Liz spoke of the 330 businesses downtown but the bias in the DPC's actions, to date, has been retail. The DPC's retail focus has been fairly successful, and that's great. But it's time for Liz and company to broaden their perspective beyond retail-only as that's only one part of a sustainable downtown. Jobs, affordable commercial space, a rich ecology of diverse businesses (beyond the one per genre, as Liz noted), non-business economic development, etc.

Further, to adequately fulfill its charge to "enhance and promote downtown as a social, cultural and spiritual center", I think, by necessity the DPC needs to draw leadership from a wider sample of downtown's denizens - residents, artists, religious and charitable organizations.

BTW, I couldn't find the basic by-laws, amendments, etc. on their site. They only have posted a few minutes from 2006 (need to get the rest online).

Hey, at least they're exceeding the Town's site by having a Privacy policy ;-).

Was there any discussion last night about the need for more office space in downtown? This goes back to my concerns about Lot 5 and why no office space is being programmed in. The response I got was that there is no demand (per Ram), but to my knowledge there hasn't been a viable marketing study (the one by Stainback was highly questionable). I was hoping the downtown constituents might have a different take on the situation, but I was unable to get to the meeting last night.

Also, I just started a discussion thread on Squeeze the Pulp in response to the lead story in this morning Chapel Hill News on what makes us a community.

Terri, yes. Scott Maitland, for one, made the case for office space - and how that inverted parking pattern, as compared to residential use, helped merchants more...

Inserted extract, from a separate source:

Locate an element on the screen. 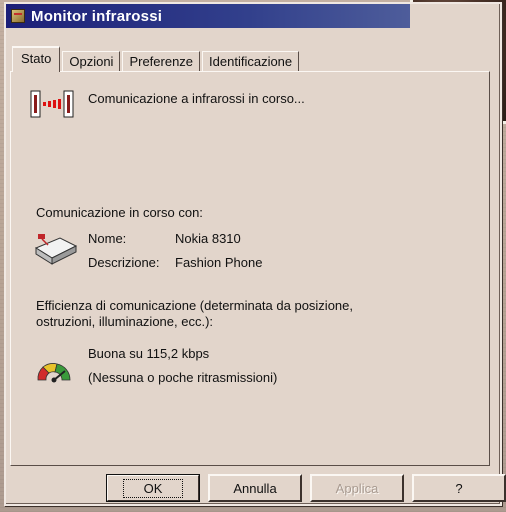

I think the key to getting more people living downtown is to build viable services and restaurants for consumers. I think the approach of building offices (which should include more parking spaces for the town) is a great start. If we can get more restaurants and stores, supported by businesses at first, downtown becomes more attractive.

I understand the desire for transit in the Triangle as a whole, but right now we need to build population density or it's a complete waste of money and effort. I know it's not popular, but I think people rely on cars in the Triangle because they have to for the large part. I lived in Raleigh for years and never came to Chapel Hill to eat or play or shop because parking can be a nightmare. We need to support our businesses because they offer an anchor for the community and allow us to have local choice and build a strong local economy.

NC State Senator Fred Smith recently proposed legislation for protection the property rights of all North Carolinians. The need to protect the environment while continuing economic growth need not be in opposition to one another.

A good selling point to attracting “creative-class” people is the promise and delivery of a healthy environment in which to work and live with their families.